We all know what mars looks like close up: The burnt-orange, rubbled landscape is familiar, thanks to last year’s Pathfinder spacecraft photographs. But who knows what a day on Mars sounds like? Well, soon it will be possible to hear the sounds of Mars.
The National Aeronautics and Space Administration (NASA), working with scientists at the University of California, Berkeley, is placing a microphone aboard the Surveyor ‘98 Lander spacecraft, scheduled to launch in January for Mars and due to arrive the following fall. Once on Mars, the microphone, which is the size of a matchbox, is expected to record wind, sandstorms and the crackle of electrical discharges in the atmosphere.
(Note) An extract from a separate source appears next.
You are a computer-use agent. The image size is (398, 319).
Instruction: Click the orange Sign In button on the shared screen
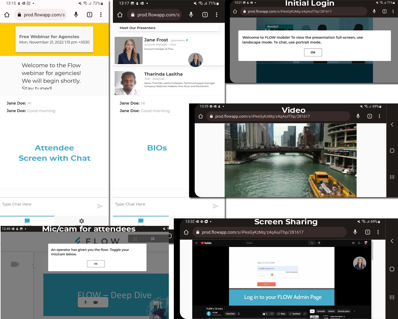tap(266, 284)
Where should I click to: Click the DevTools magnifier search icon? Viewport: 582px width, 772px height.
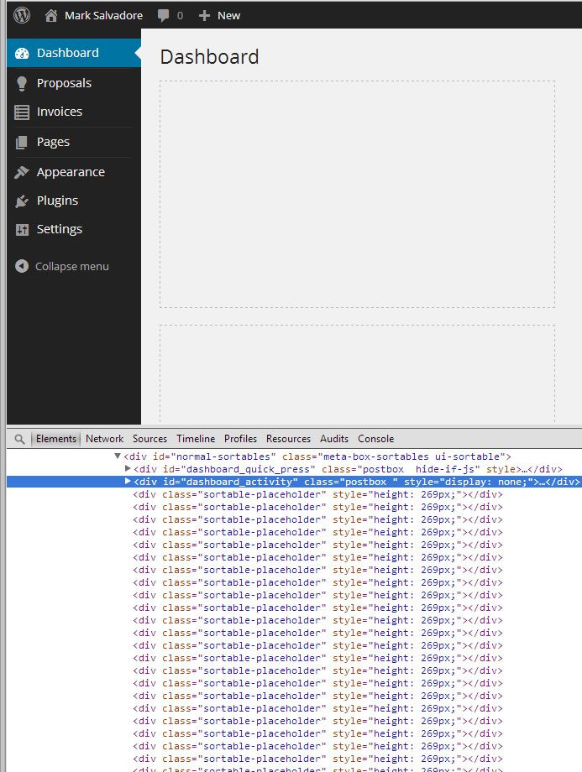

Miniaturization made the microphone small enough and sufficiently power-stingy to meet NASA’s requirements. The entire device is 5 centimeters square and 1 centimeter thick, and weighs 56 grams. The project was completed for less than $100,000, paid for by the Planetary Society, a private organization advocating space exploration.
With telemetry time tight, researchers expect to relay a 10-second sound bite every third day during the month-long mission. And in a collection that could turn out to be a sort of “Mars’ Greatest Hits” the sounds will be posted on the Planetary Society’s Internet site: http:// planetary.org.
If the microphone records something particularly compelling, more elaborate devices might be sent. And someday the “greatest hits” may become a full symphony.